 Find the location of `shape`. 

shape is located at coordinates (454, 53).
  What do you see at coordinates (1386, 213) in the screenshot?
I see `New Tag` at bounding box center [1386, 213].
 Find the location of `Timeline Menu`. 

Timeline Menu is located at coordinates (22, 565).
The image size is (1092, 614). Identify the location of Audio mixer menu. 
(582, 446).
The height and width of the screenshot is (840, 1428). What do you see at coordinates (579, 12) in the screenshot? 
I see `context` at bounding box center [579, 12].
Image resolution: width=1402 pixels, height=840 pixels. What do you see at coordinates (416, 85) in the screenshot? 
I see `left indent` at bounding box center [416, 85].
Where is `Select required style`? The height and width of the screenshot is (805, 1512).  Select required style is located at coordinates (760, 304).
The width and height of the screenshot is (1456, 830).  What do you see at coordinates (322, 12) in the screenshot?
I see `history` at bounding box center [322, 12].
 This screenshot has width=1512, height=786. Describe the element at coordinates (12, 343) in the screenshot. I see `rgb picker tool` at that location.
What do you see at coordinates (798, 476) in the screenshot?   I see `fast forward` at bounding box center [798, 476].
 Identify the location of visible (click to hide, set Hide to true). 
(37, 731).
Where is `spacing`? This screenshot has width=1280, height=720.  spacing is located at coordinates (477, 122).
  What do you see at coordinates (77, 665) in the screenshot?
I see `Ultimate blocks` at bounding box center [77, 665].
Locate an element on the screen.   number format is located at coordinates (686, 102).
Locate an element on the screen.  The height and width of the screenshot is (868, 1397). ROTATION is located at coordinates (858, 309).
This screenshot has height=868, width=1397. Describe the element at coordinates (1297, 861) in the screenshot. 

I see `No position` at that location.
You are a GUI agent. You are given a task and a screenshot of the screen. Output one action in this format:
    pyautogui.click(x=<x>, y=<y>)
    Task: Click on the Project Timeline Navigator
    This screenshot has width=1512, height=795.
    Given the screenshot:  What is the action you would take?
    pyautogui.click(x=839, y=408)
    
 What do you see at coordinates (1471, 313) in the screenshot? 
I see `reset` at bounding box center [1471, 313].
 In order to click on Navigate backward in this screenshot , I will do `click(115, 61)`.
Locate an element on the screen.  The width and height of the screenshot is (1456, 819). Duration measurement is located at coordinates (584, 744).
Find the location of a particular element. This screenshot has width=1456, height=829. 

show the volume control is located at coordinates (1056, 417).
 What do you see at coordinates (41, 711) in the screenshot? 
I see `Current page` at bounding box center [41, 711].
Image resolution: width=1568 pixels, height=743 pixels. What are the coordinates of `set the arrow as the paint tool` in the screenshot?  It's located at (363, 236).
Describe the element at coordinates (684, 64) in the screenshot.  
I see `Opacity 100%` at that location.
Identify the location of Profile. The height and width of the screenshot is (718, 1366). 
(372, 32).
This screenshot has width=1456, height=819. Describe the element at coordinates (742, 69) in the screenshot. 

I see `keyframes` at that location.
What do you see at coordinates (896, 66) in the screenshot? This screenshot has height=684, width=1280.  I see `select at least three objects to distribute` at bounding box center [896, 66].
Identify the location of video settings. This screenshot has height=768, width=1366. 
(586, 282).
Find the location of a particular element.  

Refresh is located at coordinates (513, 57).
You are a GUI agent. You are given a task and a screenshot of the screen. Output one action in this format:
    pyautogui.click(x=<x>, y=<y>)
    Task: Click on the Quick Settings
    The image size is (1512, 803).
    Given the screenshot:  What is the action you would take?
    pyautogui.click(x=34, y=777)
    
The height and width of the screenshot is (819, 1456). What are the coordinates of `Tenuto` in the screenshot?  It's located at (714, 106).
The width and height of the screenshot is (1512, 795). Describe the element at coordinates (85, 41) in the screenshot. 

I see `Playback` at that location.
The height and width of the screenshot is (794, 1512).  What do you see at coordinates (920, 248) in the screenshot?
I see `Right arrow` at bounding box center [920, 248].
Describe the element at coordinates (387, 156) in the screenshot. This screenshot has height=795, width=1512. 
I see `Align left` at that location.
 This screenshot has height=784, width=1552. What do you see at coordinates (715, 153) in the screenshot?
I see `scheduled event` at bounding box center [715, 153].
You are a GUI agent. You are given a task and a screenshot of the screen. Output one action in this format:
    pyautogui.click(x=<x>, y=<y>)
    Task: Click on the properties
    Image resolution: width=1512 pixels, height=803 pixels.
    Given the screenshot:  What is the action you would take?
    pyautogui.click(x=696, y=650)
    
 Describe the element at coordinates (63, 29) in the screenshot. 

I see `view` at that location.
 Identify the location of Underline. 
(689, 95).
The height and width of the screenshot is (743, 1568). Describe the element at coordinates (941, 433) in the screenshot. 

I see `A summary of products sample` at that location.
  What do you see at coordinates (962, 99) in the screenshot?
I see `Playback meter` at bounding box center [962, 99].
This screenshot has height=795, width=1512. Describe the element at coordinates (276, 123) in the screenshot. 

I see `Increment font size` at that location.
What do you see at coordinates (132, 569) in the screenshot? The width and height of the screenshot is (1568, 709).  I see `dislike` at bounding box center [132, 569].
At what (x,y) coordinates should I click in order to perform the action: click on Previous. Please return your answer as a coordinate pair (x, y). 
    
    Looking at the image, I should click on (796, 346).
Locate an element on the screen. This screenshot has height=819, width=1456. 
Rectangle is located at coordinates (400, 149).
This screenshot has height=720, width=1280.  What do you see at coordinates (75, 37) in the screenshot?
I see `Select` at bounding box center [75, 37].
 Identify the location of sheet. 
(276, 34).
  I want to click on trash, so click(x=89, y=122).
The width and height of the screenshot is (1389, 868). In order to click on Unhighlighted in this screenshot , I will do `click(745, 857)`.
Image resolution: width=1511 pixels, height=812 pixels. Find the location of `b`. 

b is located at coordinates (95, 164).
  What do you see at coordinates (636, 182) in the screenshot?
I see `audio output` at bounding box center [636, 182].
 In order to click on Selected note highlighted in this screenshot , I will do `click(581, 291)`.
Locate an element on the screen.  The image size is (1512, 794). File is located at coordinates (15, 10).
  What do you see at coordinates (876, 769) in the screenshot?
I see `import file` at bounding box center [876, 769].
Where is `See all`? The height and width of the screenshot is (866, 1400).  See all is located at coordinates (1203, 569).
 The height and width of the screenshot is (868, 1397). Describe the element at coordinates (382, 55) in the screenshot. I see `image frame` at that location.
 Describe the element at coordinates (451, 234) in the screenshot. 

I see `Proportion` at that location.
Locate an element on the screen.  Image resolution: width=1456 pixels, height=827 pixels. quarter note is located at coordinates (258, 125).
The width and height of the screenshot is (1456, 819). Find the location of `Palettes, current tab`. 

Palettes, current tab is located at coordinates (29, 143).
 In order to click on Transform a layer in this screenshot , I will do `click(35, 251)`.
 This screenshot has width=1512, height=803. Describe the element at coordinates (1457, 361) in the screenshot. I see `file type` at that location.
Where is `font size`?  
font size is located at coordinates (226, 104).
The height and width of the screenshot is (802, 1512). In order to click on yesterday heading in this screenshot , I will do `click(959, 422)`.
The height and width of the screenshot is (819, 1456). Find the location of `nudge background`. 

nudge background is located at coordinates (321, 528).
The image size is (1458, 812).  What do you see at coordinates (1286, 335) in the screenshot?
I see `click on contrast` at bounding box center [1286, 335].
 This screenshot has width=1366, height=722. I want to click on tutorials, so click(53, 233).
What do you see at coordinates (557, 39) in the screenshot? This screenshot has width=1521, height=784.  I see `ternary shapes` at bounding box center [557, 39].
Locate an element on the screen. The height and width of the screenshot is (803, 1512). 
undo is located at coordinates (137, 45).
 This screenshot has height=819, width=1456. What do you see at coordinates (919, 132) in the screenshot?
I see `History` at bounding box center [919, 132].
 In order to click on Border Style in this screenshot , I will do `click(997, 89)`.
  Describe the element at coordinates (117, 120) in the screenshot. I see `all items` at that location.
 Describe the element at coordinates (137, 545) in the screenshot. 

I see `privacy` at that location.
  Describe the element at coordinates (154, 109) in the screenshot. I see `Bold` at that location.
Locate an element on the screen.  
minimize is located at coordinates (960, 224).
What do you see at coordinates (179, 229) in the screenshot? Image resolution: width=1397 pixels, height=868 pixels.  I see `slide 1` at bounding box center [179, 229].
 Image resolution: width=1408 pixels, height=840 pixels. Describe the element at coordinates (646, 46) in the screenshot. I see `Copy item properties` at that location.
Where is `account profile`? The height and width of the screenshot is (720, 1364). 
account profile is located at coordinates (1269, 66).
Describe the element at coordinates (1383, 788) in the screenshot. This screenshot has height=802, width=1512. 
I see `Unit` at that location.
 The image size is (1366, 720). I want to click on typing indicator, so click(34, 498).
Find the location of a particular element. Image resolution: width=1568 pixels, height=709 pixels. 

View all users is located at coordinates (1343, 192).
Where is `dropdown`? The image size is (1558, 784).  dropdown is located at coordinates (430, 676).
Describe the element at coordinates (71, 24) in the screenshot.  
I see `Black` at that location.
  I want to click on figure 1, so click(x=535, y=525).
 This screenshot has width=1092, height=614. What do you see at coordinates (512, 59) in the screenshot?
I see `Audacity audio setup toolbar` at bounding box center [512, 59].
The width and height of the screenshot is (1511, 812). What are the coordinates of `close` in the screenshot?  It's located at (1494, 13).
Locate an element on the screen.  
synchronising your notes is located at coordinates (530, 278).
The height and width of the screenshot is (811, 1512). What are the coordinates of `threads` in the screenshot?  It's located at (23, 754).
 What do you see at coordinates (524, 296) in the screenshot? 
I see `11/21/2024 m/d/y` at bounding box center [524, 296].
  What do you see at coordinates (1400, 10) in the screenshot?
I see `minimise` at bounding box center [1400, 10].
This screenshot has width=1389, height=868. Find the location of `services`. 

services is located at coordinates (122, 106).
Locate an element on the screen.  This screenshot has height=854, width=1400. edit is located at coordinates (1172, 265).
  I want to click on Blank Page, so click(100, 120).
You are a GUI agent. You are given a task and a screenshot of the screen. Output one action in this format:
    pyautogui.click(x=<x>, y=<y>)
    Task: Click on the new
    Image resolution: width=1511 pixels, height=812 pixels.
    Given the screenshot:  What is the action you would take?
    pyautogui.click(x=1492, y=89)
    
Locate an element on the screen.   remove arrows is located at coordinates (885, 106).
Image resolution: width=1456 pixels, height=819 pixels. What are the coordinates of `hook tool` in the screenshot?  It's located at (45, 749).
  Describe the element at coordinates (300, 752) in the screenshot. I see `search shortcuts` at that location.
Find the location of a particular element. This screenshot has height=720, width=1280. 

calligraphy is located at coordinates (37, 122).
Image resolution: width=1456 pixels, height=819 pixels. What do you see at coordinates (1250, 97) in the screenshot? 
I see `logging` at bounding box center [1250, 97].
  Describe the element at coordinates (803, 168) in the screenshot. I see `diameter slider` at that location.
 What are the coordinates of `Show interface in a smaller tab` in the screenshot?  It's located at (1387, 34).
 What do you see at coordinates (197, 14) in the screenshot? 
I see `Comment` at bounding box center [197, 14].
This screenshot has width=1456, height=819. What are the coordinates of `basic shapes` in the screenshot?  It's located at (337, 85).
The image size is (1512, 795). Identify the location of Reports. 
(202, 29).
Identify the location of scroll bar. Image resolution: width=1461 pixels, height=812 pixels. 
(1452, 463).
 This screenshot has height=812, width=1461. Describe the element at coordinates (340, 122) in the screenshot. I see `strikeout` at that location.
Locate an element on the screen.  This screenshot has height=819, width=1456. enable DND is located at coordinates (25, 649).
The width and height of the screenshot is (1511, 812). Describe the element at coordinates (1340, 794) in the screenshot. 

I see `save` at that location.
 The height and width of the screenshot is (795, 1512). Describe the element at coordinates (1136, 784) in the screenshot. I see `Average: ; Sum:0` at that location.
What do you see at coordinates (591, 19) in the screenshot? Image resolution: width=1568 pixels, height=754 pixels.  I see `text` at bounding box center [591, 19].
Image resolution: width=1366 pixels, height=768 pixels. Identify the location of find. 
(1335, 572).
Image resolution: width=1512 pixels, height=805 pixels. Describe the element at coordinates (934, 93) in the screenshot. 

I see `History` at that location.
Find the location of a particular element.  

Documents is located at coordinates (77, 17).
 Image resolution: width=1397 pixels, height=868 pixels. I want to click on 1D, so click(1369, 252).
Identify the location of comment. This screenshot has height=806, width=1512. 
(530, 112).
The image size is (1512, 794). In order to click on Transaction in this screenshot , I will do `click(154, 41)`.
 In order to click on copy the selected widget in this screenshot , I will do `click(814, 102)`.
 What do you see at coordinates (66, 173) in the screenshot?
━━━━━━━━━━━━━━━━
→ PROBLEM: Please give the lines of the records from the line that contains "Describe the element at coordinates (451, 234)" to the line that contains "coordinates (258, 125)." as a JSON list of strings, one per line and with blank lines omitted.

→ WRITTEN REPLY:
[
  " Describe the element at coordinates (451, 234) in the screenshot. ",
  "I see `Proportion` at that location.",
  "Locate an element on the screen.  Image resolution: width=1456 pixels, height=827 pixels. quarter note is located at coordinates (258, 125)."
]